Il dolore fisico diminuisce guardando la parte sofferente

Il dolore fisico diminuisce se si guarda la parte del corpo sofferente. Ad assicurarlo sono il team di ricercatori dell’University College di Londra e dell’Università di Milano-Bicocca, diretto dalla dottoressa Flavia Mancini e dal professor Patrick Haggard.

Lo studio- i cui risultati sono stati pubblicati su “Psychological Science”– ha preso in esame 18 volontari, per mettere in luce il legame esistente tra tatto e dolore e il modo in cui il cervello recepisce e modifica le informazioni basate sul corpo. I ricercatori hanno preso in esame 18 volontari a cui è stato applicato sulla mano sinistra una sonda termina, la cui temperatura veniva aumentata gradualmente fino al momento in cui il soggetto percepiva dolore.

L’esperimento ripetuto in diverse condizioni ha messo in evidenza che la percezione del dolore era minore se i soggetti potevano guardarsi la mano riflessa in uno specchio. In particolare, potevano sopportare una temperatura di tre gradi superiore rispetto al caso in cui la visione dell’arto era impedita da una barriera di legno.  L’esperimento è stato ripetuto anche utilizzando degli specchi concavi o convessi.
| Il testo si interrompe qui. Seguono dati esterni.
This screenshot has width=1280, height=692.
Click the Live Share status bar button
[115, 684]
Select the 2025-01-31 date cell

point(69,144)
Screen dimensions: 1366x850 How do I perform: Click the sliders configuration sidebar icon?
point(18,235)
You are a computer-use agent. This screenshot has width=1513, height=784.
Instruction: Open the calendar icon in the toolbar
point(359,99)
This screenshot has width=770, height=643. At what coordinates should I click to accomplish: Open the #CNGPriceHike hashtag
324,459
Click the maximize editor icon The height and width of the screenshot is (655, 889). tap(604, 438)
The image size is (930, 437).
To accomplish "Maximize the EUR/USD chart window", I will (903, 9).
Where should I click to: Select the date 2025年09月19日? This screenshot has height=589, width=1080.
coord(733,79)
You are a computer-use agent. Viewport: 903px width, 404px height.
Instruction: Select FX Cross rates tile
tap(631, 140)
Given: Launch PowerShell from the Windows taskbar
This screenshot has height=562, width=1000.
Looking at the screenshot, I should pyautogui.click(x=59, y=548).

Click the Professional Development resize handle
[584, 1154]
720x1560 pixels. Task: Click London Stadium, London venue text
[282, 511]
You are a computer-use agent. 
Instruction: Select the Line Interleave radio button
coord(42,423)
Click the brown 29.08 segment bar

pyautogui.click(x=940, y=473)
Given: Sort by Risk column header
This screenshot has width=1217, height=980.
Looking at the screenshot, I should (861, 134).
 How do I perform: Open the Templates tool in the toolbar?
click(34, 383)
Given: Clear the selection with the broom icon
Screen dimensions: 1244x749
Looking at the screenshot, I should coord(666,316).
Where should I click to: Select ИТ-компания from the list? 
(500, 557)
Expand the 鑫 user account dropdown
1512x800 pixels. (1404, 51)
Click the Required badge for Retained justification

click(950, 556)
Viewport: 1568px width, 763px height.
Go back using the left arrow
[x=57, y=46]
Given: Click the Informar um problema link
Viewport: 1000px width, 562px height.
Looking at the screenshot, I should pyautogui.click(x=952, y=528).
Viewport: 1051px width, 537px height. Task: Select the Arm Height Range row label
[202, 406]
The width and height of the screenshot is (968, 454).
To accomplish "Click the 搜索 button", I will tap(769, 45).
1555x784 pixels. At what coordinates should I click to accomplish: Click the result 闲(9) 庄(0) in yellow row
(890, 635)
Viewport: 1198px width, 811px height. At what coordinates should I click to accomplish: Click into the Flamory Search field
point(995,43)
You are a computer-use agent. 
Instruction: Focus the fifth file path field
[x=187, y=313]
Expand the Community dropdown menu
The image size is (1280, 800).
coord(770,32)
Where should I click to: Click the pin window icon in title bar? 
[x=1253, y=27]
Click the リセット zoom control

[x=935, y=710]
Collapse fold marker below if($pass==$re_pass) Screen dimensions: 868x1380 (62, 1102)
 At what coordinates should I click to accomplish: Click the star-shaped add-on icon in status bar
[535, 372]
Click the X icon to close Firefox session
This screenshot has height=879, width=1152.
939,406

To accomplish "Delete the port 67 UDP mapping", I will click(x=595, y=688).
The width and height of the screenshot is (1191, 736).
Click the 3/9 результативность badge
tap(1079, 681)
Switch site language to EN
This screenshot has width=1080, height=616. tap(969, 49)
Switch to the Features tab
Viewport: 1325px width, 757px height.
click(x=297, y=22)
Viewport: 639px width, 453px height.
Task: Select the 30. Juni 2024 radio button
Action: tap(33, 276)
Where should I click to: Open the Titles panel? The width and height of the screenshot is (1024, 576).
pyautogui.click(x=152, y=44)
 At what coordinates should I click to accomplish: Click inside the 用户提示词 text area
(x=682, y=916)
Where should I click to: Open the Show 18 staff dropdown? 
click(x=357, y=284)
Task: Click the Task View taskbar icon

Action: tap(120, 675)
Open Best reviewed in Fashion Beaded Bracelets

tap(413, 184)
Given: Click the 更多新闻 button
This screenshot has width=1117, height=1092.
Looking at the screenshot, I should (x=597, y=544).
Con uno specchio concavo- che rimandava un’immagine ingrandita- i soggetti riuscivano a sopportare un dolore maggiore, mentre con lo specchio convesso- che rimandava un’immagine inferiore- la soglia di percezione del dolore era inferiore.

“L’immagine che il cervello mostra del nostro corpo- afferma la dottoressa Mancini- ha una forte correlazione sul livello del dolore e anche il modo stesso in cui il nostro corpo viene rappresentato influenza la percezione del dolore”. Concetto ribadito anche dal professor Haggard “Il nostro interesse si è focalizzato sul rapporto fra l’esperienza del dolore e la rappresentazione che il cervello fa del proprio corpo e abbiamo dimostrato che esiste un’interessante interazione fra i sistemi visivi del cervello e quelli del dolore”.